§ **Work request**:
All entries are to be printed again exactly, with their images omitted.

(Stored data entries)
================================

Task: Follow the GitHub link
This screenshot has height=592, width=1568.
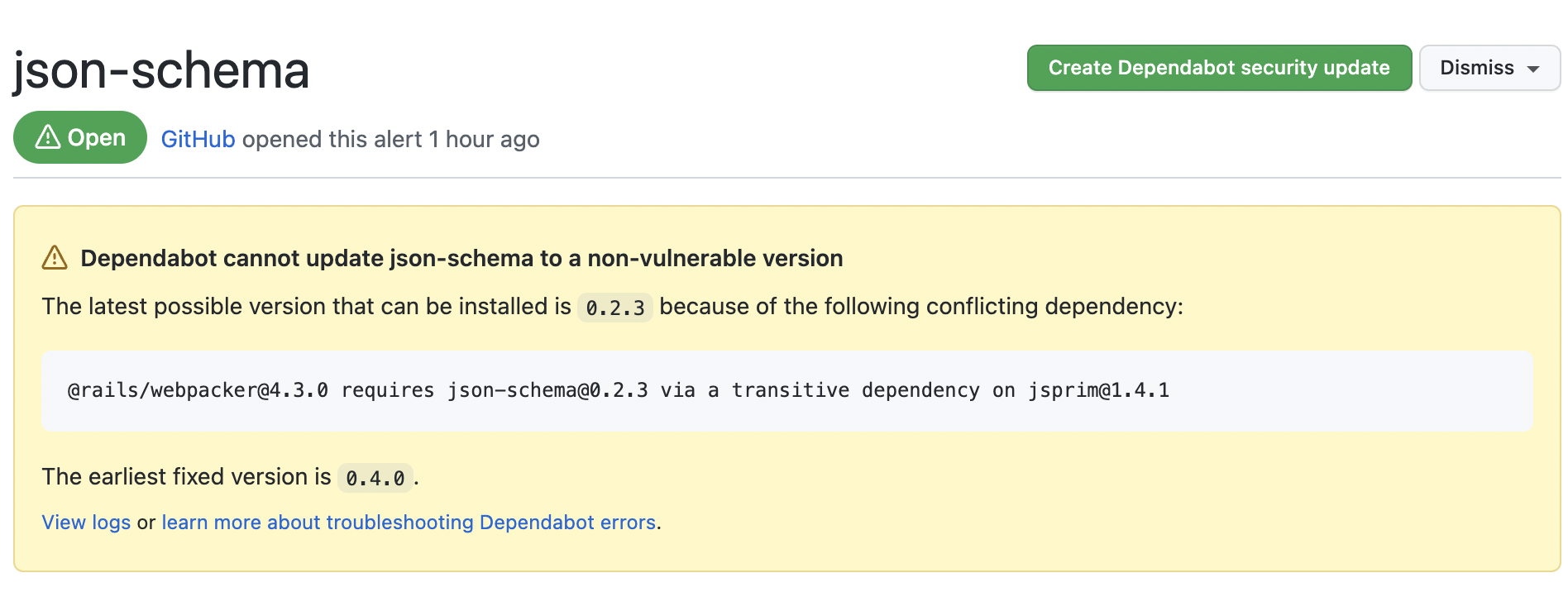Action: point(198,139)
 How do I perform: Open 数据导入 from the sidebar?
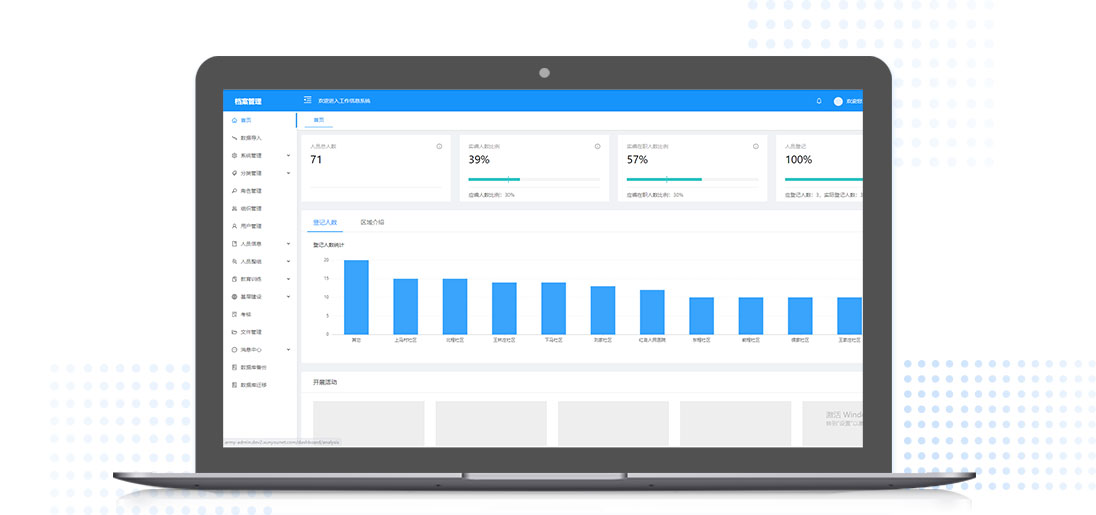click(250, 138)
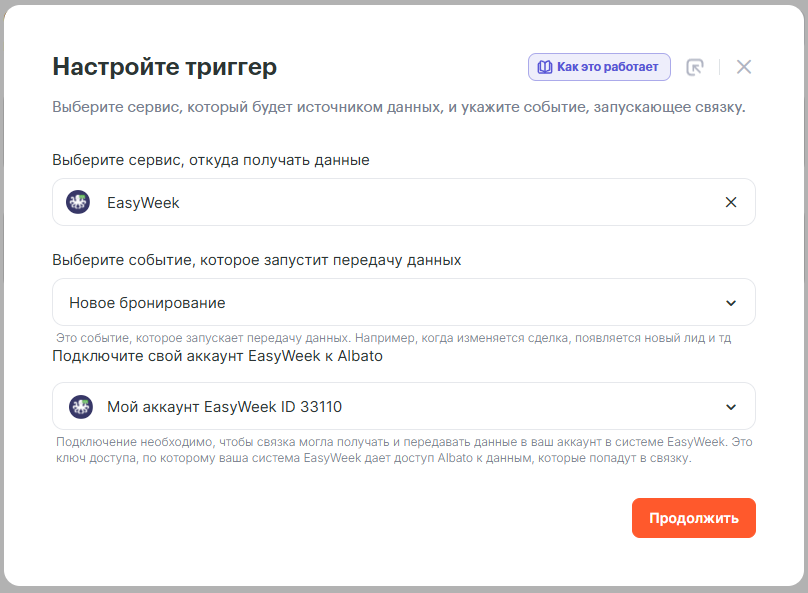This screenshot has height=593, width=808.
Task: Expand the event dropdown chevron
Action: coord(731,303)
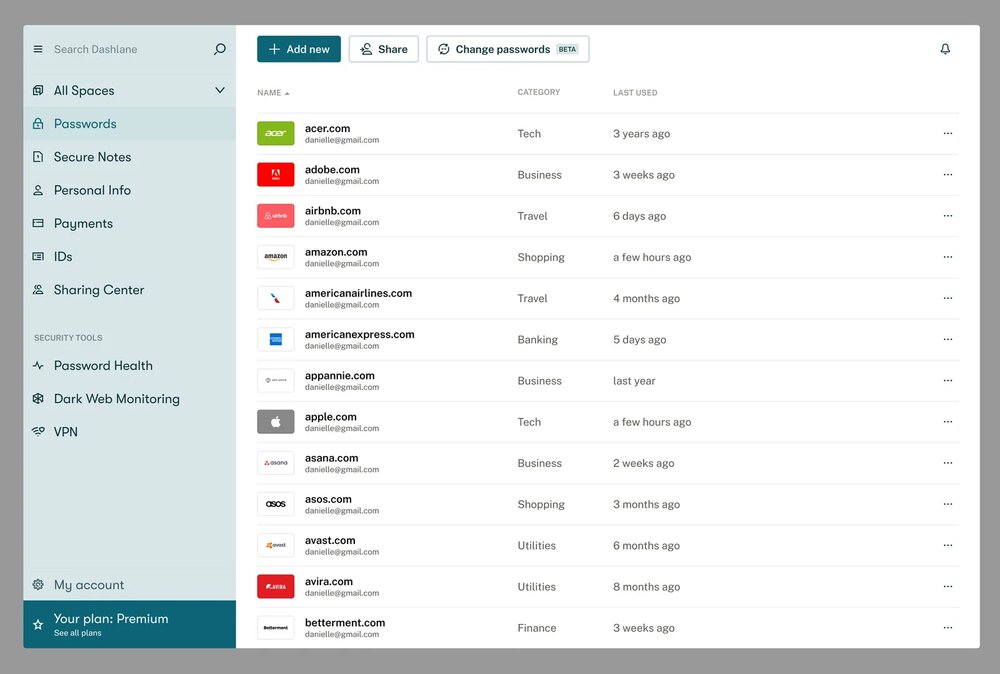Open Secure Notes in the sidebar
Screen dimensions: 1000x674
pyautogui.click(x=92, y=157)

================================

§ **Reply to the task**:
Task: Follow the GitHub link
This screenshot has height=592, width=1568.
Action: point(198,139)
 How do I perform: Open 数据导入 from the sidebar?
click(250, 138)
This screenshot has height=593, width=808.
Task: Expand the event dropdown chevron
Action: coord(731,303)
Open Secure Notes in the sidebar
Screen dimensions: 1000x674
pyautogui.click(x=92, y=157)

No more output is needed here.